Role of Sedimentation-Controlled Overpressure Development in Mobilizing Salt and Shale Substrates: Implications for the Tectonic Evolution of Passive Margins
Markus Albertz, Christopher Beaumont, Steven J. Ings, and Sofie Gradman
Dalhousie University, Halifax, NS
Mobile substrates, such as salt or shale allow passive margins to undergo large-scale gravity-driven deformation involving updip extension, downdip contraction and compensating translation of overburden, yielding first-order similarities in structural style. However, major rheological differences between salt and shale suggest that the timing and interplay between sedimentation and the structural evolution of passive margins may differ significantly, depending on whether deformation is accommodated by salt or shale substrates. For example, salt is viscous and begins to deform as soon as it is differentially loaded with sediments. In contrast, the rheology of shale is poorly constrained but critical levels of pore fluid pressures seem to be essential for shale mobilization. Based on known material properties, industry reports, and logical reasoning, a simple model for shale rheology can be developed in which shale is frictional-plastic in the undeformed state but behaves viscously during finite deformation when fluid pressures have become sufficiently large to cause failure.
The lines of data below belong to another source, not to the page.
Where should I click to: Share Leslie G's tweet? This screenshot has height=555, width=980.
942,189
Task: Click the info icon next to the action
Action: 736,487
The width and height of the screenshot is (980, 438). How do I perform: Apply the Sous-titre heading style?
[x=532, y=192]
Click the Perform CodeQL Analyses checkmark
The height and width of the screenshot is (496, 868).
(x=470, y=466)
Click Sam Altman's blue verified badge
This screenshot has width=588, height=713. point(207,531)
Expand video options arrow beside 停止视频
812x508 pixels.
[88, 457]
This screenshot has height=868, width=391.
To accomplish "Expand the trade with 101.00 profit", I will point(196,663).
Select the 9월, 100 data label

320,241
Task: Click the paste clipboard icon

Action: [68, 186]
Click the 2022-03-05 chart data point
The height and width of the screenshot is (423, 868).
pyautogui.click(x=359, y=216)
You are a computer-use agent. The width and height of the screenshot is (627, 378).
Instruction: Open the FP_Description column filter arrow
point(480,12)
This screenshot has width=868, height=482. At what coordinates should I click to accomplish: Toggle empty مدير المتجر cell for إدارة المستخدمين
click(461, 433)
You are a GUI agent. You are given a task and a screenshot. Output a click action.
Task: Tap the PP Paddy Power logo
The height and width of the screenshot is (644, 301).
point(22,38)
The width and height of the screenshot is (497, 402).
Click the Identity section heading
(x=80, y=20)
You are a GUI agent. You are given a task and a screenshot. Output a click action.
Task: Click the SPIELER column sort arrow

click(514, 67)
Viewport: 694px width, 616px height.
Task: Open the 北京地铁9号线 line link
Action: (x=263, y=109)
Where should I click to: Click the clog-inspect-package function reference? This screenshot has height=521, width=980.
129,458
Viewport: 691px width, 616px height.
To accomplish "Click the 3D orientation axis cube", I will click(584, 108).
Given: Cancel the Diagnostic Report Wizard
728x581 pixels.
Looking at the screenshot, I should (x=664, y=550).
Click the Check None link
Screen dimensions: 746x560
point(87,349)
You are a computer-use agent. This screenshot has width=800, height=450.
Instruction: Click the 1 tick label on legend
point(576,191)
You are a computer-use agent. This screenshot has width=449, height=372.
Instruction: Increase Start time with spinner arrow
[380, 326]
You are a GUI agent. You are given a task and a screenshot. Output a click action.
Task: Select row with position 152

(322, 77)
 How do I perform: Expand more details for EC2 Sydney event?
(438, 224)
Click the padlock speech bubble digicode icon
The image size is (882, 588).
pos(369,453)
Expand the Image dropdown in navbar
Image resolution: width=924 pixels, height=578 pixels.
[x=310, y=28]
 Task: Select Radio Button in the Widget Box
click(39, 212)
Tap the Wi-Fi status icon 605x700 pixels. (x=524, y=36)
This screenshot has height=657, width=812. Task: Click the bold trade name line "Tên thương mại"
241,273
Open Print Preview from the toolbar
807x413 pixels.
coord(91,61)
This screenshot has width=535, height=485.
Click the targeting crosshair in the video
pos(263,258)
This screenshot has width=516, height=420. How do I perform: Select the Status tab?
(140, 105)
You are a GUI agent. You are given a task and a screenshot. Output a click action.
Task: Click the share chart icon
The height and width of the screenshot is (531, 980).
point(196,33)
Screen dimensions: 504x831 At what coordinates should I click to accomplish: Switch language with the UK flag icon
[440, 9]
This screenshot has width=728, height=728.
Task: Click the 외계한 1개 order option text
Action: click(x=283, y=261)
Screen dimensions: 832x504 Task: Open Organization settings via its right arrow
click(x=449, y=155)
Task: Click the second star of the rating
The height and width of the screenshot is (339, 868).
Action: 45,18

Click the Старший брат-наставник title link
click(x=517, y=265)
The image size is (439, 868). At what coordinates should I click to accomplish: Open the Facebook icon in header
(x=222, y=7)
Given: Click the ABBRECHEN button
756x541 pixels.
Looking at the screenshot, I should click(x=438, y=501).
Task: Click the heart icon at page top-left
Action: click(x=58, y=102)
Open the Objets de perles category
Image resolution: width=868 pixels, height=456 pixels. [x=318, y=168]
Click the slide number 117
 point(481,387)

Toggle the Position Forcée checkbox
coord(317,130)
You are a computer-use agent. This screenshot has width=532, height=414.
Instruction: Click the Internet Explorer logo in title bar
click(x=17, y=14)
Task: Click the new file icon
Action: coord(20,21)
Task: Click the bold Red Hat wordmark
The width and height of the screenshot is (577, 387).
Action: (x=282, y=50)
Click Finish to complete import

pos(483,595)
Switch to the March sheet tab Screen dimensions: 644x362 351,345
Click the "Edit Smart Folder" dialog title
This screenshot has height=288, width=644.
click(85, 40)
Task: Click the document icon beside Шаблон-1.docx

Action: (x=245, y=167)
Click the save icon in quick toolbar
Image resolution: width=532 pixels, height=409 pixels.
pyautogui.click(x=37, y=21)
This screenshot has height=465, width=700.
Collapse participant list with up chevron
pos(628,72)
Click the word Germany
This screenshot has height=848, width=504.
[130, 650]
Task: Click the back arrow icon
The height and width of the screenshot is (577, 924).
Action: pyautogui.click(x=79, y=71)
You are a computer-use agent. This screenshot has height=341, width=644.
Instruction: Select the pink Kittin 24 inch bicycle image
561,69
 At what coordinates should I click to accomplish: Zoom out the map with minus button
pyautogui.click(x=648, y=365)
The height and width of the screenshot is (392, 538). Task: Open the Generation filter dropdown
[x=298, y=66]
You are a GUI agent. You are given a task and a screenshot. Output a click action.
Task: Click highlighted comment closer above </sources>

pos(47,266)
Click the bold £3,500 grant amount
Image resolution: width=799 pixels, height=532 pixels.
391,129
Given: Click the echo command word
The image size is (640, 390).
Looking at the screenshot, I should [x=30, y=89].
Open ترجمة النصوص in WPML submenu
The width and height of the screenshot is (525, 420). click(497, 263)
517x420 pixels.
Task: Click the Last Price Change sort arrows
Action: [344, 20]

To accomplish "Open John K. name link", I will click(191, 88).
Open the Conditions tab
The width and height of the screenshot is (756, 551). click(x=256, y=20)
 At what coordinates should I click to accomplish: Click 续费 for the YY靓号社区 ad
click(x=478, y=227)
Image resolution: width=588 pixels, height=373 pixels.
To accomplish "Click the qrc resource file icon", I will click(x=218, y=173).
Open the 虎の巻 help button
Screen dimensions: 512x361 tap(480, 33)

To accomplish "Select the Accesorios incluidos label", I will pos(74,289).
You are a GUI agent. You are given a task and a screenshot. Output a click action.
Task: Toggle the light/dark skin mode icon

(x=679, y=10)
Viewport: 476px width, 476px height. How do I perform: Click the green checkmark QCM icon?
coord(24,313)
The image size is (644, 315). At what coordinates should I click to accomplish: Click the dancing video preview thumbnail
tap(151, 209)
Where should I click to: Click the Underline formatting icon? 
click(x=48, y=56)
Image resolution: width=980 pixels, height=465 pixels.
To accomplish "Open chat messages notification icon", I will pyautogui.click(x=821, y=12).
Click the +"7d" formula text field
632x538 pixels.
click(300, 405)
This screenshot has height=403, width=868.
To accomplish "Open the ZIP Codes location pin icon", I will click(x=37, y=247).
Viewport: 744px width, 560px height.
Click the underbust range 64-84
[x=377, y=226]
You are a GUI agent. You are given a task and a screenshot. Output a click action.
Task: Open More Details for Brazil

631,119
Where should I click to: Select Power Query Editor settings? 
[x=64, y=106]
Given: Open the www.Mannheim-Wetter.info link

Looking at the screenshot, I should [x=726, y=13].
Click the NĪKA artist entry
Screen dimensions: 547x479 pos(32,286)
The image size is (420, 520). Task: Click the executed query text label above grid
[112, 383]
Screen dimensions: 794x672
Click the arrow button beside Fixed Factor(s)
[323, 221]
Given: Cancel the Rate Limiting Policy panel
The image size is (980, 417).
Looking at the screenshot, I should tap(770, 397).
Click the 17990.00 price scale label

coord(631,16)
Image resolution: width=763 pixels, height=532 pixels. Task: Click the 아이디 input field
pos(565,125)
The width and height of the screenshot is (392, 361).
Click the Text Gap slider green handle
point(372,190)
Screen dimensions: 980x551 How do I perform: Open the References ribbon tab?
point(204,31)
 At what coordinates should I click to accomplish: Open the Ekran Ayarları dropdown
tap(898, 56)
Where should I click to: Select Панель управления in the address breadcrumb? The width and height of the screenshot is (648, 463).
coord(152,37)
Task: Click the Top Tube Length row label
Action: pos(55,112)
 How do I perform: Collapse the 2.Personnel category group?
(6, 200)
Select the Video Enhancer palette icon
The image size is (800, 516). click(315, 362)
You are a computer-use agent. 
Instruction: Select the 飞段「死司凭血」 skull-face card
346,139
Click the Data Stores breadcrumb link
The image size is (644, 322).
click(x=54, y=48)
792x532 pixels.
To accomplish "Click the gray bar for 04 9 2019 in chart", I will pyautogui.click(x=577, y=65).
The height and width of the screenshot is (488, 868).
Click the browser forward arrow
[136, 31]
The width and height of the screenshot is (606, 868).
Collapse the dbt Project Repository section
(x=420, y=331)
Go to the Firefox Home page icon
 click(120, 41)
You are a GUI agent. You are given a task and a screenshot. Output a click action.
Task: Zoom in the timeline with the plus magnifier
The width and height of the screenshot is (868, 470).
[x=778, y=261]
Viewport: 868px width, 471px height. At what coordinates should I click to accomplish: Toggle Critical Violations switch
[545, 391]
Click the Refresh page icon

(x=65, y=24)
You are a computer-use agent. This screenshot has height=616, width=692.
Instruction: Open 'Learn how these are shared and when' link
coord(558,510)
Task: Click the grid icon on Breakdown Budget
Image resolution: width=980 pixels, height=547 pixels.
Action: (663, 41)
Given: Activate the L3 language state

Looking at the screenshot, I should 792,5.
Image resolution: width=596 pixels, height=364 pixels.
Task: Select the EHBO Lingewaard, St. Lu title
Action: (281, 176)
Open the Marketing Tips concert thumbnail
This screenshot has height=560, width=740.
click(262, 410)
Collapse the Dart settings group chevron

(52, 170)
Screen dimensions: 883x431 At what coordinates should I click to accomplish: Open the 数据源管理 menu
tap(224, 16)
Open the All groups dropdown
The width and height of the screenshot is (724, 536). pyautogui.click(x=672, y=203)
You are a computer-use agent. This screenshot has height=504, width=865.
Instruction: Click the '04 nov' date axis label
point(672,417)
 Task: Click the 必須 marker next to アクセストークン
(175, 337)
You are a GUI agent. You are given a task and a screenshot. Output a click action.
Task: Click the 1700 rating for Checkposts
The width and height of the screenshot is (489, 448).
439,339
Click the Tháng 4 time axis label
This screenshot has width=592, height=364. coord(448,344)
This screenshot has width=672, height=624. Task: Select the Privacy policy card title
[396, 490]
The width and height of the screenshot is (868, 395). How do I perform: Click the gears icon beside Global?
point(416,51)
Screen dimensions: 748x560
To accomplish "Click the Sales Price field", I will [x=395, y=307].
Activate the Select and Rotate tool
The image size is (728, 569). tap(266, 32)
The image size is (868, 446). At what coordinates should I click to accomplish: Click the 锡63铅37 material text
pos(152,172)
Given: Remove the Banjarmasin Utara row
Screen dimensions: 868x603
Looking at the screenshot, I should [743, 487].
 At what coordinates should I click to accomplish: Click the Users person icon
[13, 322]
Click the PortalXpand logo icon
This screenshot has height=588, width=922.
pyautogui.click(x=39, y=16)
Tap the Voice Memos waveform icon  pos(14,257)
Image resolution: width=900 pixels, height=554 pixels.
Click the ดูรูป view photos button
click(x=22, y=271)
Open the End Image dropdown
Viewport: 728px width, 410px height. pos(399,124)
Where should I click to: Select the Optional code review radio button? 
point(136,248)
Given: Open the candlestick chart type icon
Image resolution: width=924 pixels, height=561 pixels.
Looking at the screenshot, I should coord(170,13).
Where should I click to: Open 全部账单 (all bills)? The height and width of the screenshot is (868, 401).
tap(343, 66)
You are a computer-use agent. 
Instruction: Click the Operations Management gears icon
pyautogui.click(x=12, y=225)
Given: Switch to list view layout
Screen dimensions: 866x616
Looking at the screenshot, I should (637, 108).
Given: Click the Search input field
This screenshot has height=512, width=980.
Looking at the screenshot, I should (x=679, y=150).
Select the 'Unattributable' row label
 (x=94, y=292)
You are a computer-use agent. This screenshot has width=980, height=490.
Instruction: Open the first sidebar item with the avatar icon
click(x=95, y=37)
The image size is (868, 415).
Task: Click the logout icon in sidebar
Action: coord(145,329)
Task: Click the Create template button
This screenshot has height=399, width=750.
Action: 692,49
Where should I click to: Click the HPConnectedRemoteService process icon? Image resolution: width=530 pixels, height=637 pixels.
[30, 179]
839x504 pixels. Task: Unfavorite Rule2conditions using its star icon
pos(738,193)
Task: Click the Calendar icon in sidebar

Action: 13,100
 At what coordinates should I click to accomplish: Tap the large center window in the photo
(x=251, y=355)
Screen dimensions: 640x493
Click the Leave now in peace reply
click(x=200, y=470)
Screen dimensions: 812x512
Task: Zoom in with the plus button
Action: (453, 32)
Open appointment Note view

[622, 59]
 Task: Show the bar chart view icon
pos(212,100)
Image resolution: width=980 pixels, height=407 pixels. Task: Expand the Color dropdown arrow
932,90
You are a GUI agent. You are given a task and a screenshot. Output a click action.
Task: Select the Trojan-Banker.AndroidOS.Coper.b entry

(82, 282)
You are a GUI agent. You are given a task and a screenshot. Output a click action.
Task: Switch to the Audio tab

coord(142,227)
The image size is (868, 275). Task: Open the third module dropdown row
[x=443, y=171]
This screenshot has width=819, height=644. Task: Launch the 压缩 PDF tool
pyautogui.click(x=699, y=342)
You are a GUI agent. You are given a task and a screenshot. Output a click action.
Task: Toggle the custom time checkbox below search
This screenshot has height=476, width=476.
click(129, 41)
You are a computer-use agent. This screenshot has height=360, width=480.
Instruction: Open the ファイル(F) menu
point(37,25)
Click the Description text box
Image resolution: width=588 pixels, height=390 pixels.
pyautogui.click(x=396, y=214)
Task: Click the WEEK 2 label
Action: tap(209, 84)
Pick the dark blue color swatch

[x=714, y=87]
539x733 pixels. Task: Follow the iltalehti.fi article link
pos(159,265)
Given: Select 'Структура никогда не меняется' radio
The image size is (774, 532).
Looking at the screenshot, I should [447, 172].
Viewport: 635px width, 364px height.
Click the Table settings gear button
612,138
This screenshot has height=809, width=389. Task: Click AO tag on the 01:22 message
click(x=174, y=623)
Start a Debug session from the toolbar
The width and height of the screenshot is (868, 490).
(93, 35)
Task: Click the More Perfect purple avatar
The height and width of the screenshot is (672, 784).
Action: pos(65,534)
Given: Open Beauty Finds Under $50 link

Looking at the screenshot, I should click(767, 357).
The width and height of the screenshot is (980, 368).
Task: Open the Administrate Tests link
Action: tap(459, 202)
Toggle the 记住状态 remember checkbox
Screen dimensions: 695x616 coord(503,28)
We use 2D, vertical cross-section finite element models of passive margins to investigate the role of sedimentation on overpressure generation and mobilization of shale. The rate of deltaic sedimentation parametrically controls pore fluid pressures in a marine shale substrate. Thus, the zones of overpressures, mobile shale, and unstable overburden correlate with the region of greatest sedimentation rate at the delta front. The results are consistent with stepwise outbuilding of the delta and stratigraphically distinct depocenters. We compare the structural style and dynamic evolution of our shale tectonic models with equivalent salt models as well as case studies.